A safe place to practice lighting matches.

“Full hand in, full hands out.” I’m pretty sure we all know about this ‘everyone do their share’ rule.
How to set up (AND TAKE DOWN) a tent.
How to light a camp fire: stacking wood, how to use matches properly, what kindling is, and ax safety.
How to do your ‘business’ in the woods.

A very dirty boy learning about Bear Safety and food caches.

A very dirty boy learning about Bear Safety and food caches.

Keeping your site clean. This goes along with ‘Leave No Trace’ and is also very important for bear safety and awareness.
Cooking over a fire. There are a lot of ways to do this, and how to cut a good roasting stick, and knife safety are surely important skills, but also using a fire pit for a frying pan, griddle, or dutch oven bring cooking back to its roots.
Boundaries and keeping yourself safe. This is the part where kids start to realize that boundaries are set for a reason and they need to abide by the rules. There is a lot of that involved in camping, “Don’t play too close to the fire.” “Don’t go to the edge of the river or that bank.”… but also,
Independence. This isn’t your gangsta neighborhood. I want my child to be able to go to the outhouse nearby without me. I want them to be able to check out some woods around, and a little out of sight. I want to trust them to make smart decisions about what is safe and what is not. It goes hand-and-hand with ‘boundaries’ above. The ability of ‘self-boundary-ing.’



“No video games for CPT?!” We watched Daddy [struggle to] build the fire instead.

*RECORD SET*
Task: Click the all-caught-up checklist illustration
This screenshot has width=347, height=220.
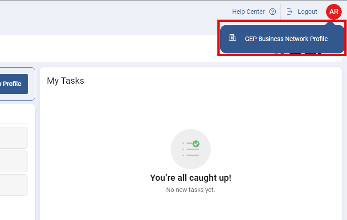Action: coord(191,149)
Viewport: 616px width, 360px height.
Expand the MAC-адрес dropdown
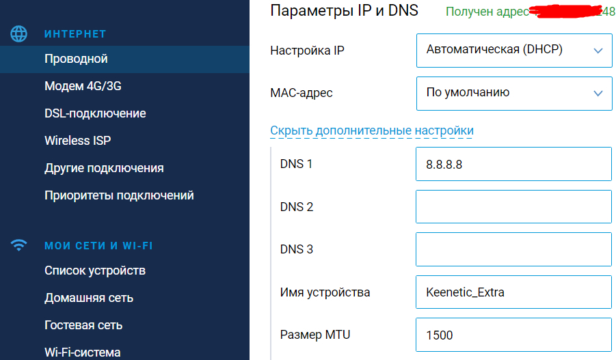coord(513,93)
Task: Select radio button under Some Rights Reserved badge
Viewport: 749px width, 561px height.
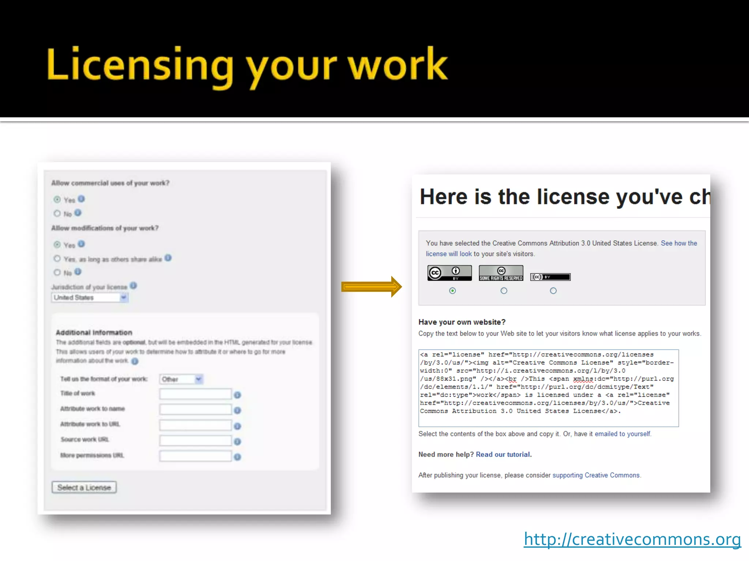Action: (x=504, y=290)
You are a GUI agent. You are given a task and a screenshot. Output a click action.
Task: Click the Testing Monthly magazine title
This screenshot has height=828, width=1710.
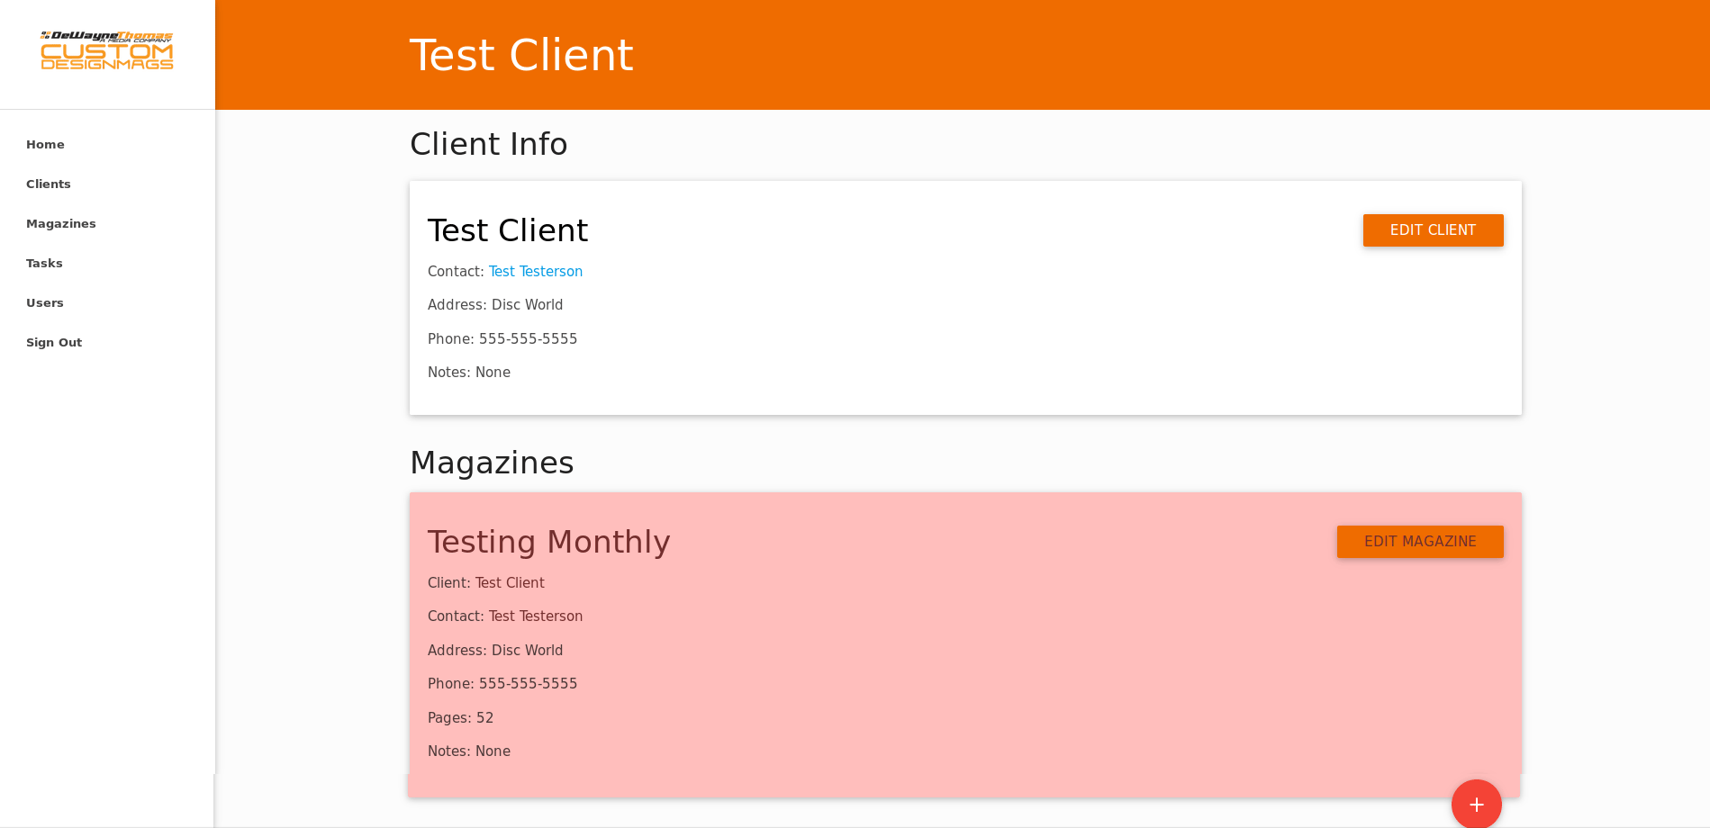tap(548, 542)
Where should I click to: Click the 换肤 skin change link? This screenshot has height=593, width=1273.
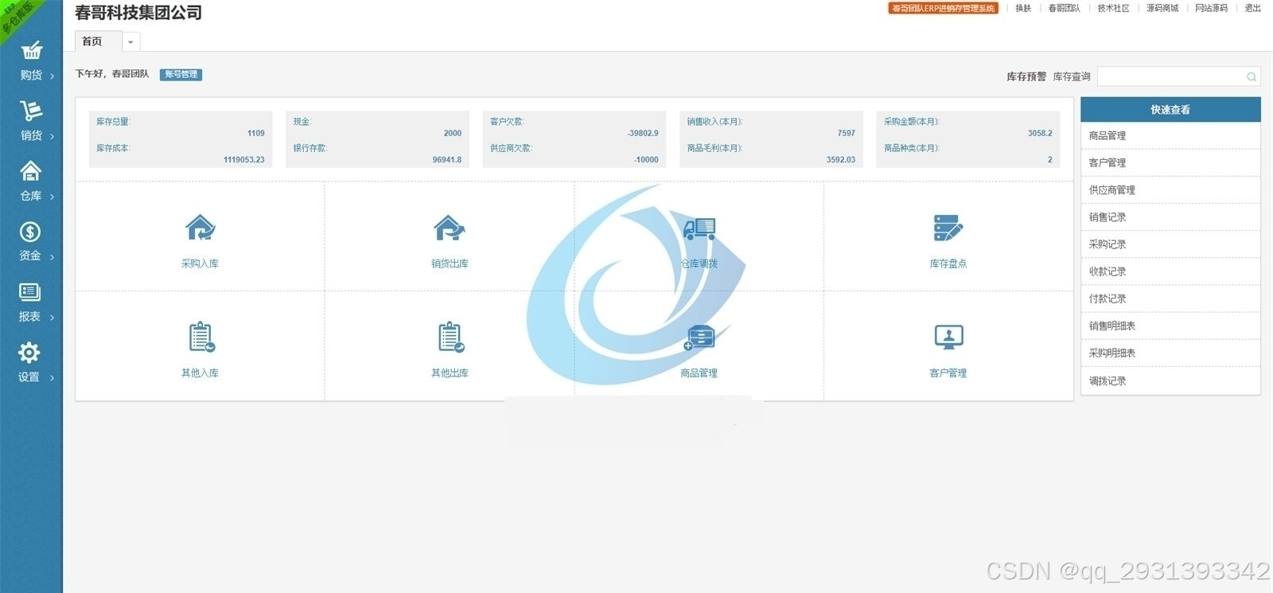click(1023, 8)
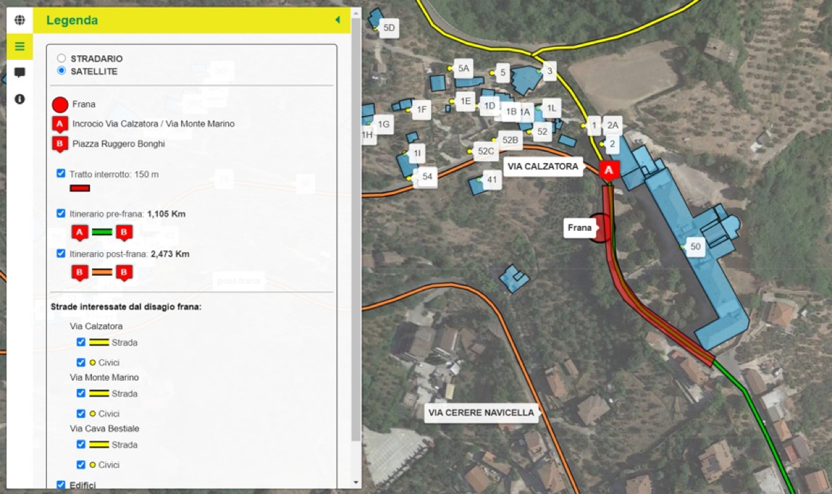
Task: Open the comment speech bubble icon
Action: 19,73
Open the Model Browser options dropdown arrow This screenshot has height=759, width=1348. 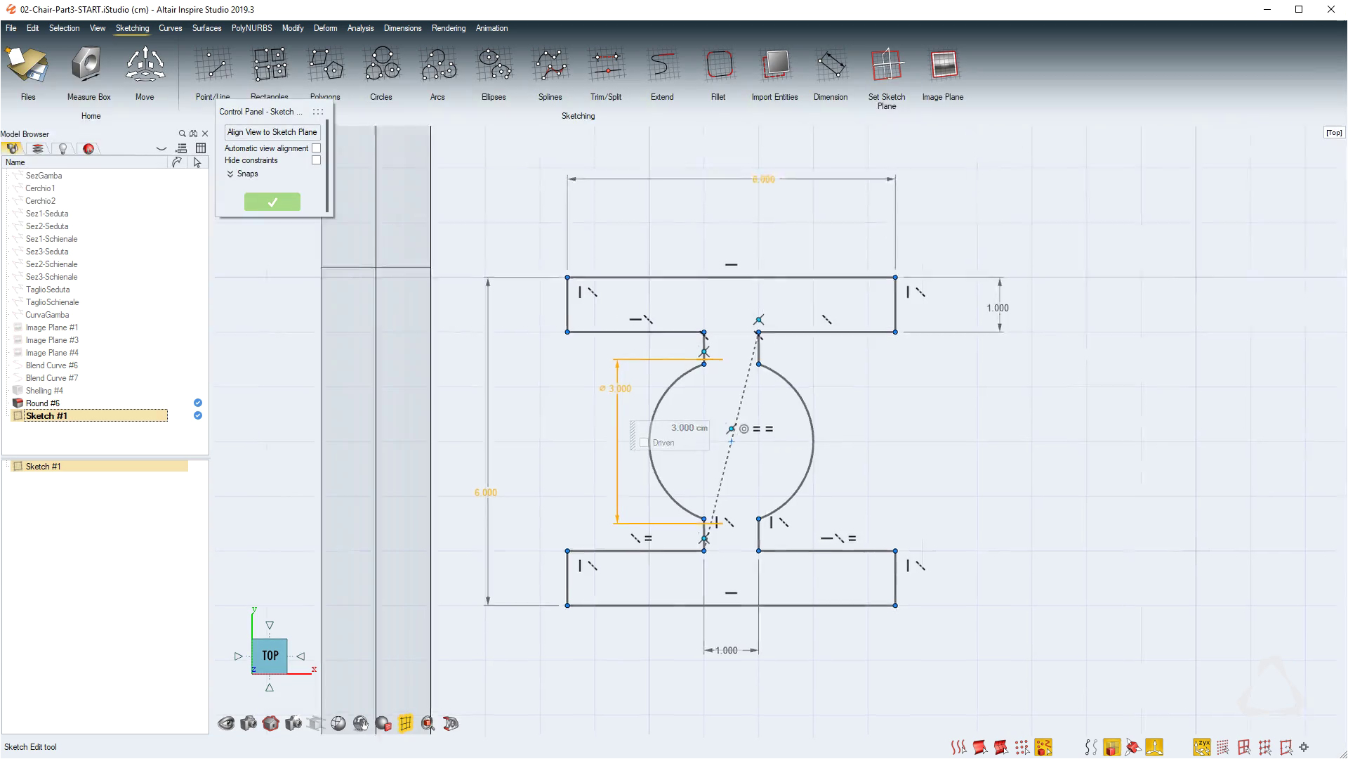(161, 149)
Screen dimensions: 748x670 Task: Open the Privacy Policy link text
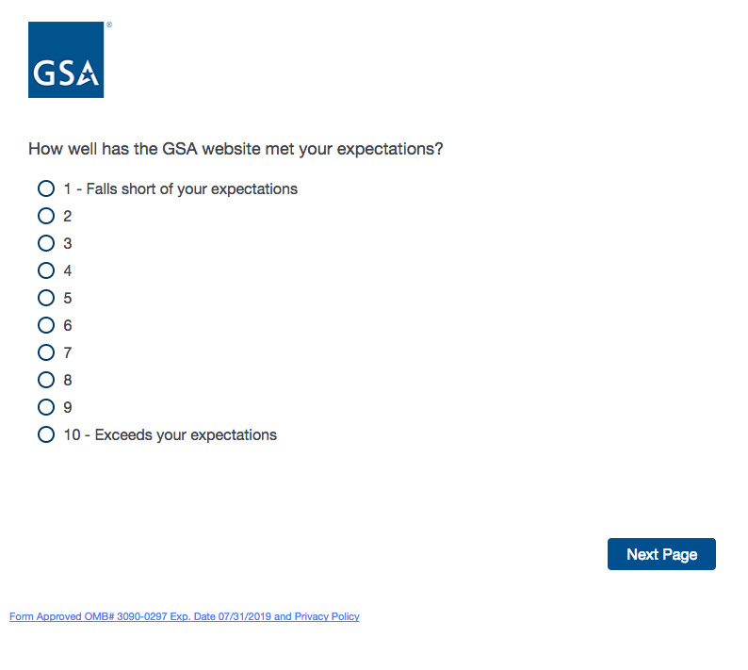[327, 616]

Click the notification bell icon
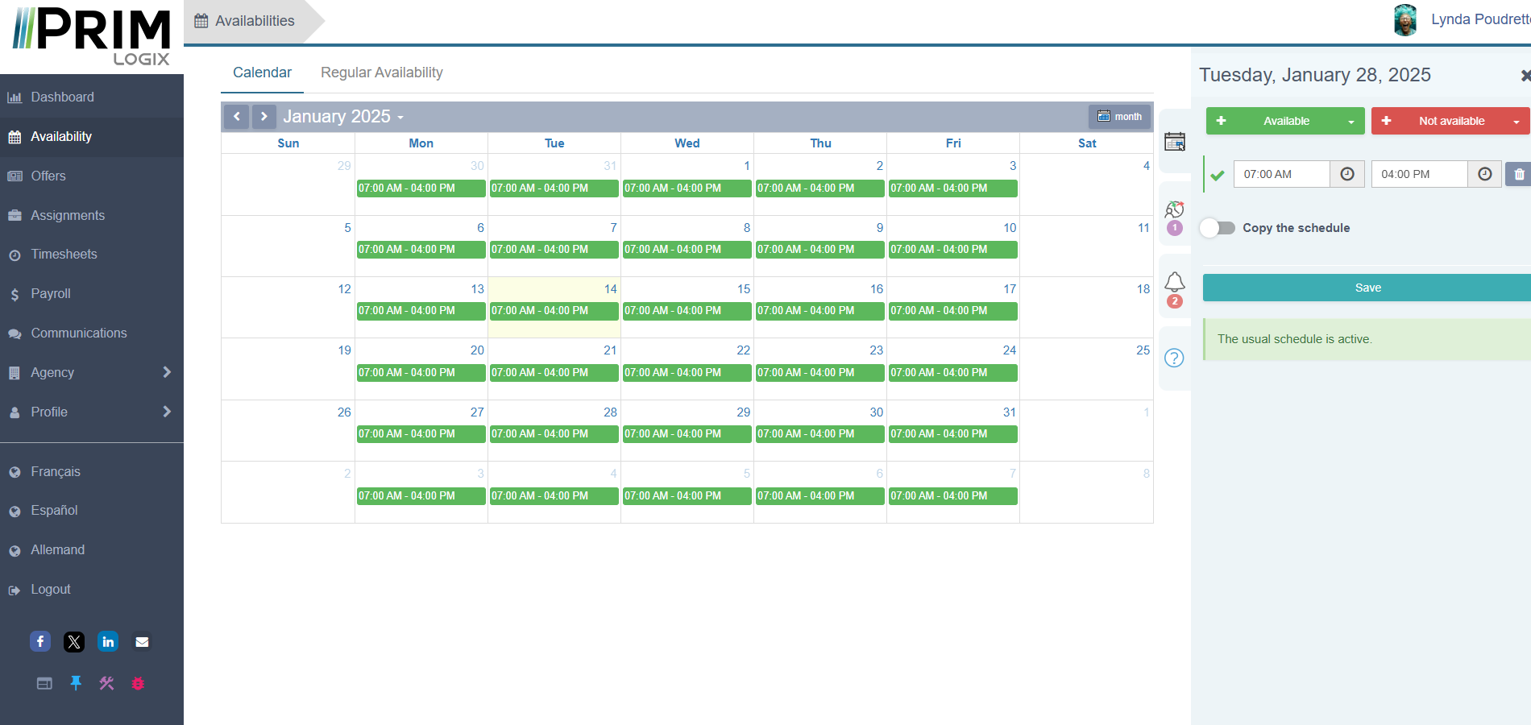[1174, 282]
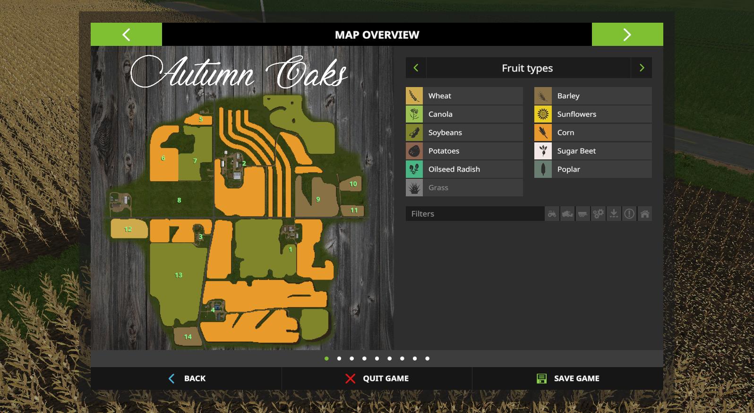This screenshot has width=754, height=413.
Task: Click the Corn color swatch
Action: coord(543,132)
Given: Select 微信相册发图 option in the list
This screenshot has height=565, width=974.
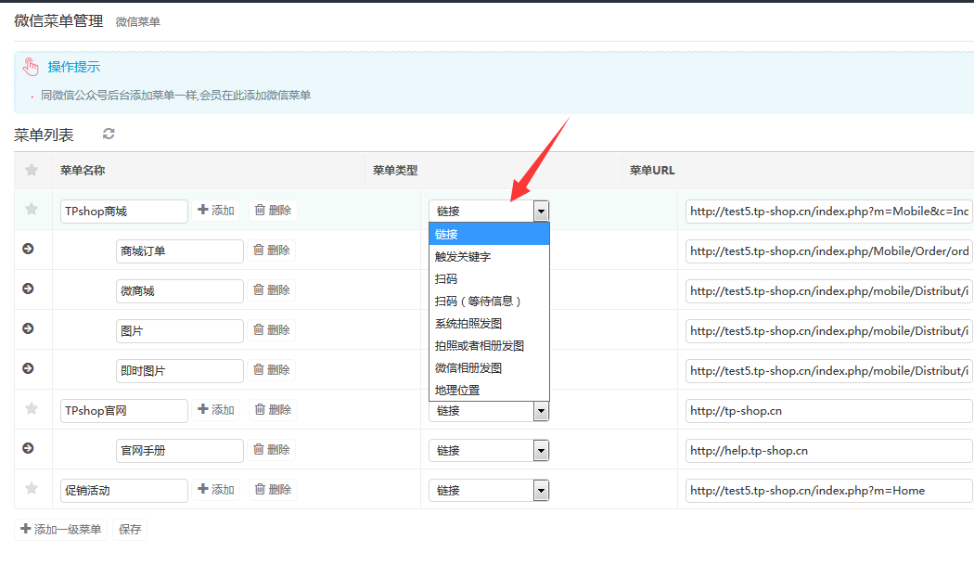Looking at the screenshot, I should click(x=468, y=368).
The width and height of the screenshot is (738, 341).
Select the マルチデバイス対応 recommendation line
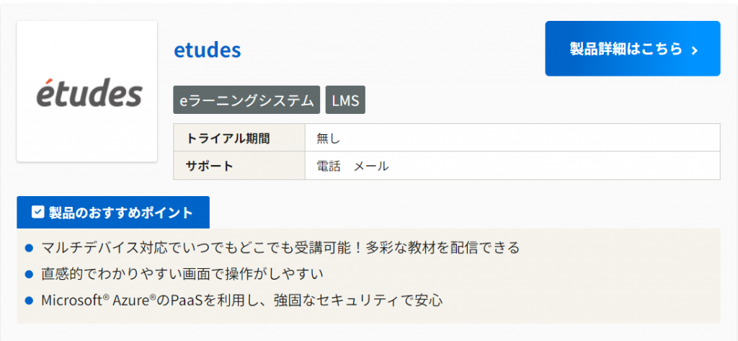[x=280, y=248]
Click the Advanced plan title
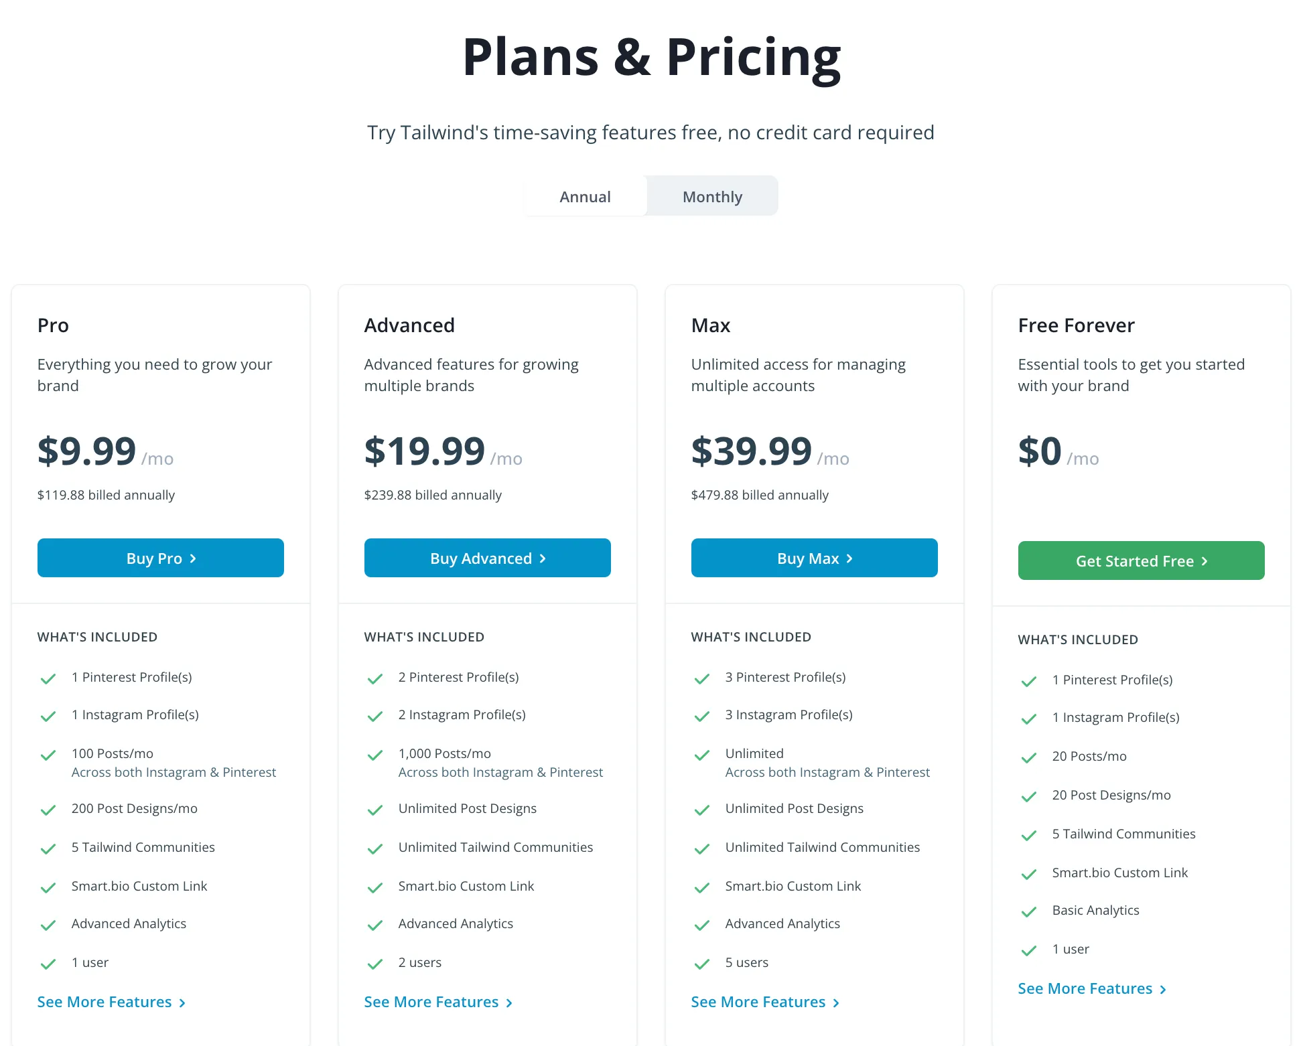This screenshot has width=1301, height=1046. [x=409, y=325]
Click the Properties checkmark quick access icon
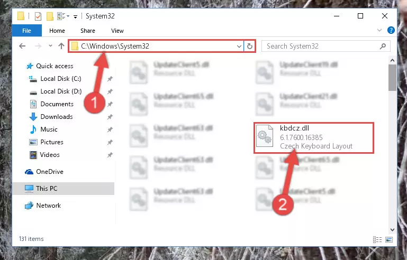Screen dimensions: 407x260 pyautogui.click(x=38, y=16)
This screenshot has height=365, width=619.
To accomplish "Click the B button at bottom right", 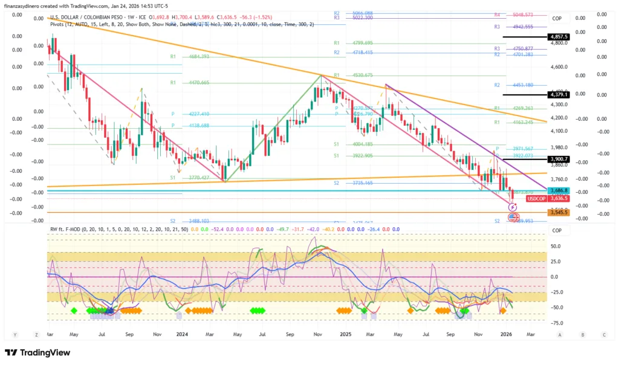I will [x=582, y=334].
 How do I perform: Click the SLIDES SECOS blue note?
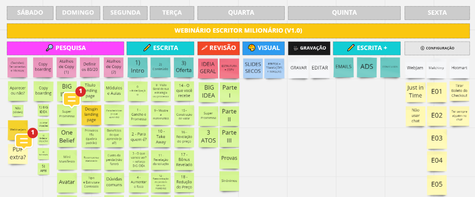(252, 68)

*WHAT IS BEING ASKED*
From the camping text above, quote the passage that starts with "How to light" and ends with "safety and awareness.", word for word.

*REPLY TO THE EXERCISE*
How to light a camp fire: stacking wood, how to use matches properly, what kindling is, and ax safety.
How to do your ‘business’ in the woods.

A very dirty boy learning about Bear Safety and food caches.

A very dirty boy learning about Bear Safety and food caches.

Keeping your site clean. This goes along with ‘Leave No Trace’ and is also very important for bear safety and awareness.